## RECORD EXTRACTS:
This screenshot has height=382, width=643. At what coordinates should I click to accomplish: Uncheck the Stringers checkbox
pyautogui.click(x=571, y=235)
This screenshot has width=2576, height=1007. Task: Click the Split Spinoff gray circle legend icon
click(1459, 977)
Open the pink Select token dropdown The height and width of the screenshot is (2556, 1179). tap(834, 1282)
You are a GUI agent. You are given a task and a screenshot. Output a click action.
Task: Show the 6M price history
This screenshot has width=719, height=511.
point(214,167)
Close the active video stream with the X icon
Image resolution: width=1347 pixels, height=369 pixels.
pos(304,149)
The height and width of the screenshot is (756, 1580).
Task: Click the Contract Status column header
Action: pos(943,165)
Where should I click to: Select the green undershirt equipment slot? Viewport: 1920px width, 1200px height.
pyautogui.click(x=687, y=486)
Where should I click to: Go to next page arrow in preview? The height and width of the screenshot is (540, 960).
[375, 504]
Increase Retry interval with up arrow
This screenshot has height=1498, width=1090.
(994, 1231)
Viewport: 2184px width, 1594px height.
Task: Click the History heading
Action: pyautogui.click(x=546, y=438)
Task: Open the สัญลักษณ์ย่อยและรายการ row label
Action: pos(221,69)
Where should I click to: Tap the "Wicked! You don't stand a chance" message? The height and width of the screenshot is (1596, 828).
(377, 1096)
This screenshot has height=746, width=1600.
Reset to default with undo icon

## PROBLEM:
Put the lines from the line containing "This screenshot has height=746, width=1600." up to and including the last line above into a Markdown table with the columns Number and Line. Omit any blank lines.

## EXPECTED ANSWER:
| Number | Line |
|---|---|
| 1 | This screenshot has height=746, width=1600. |
| 2 | Reset to default with undo icon |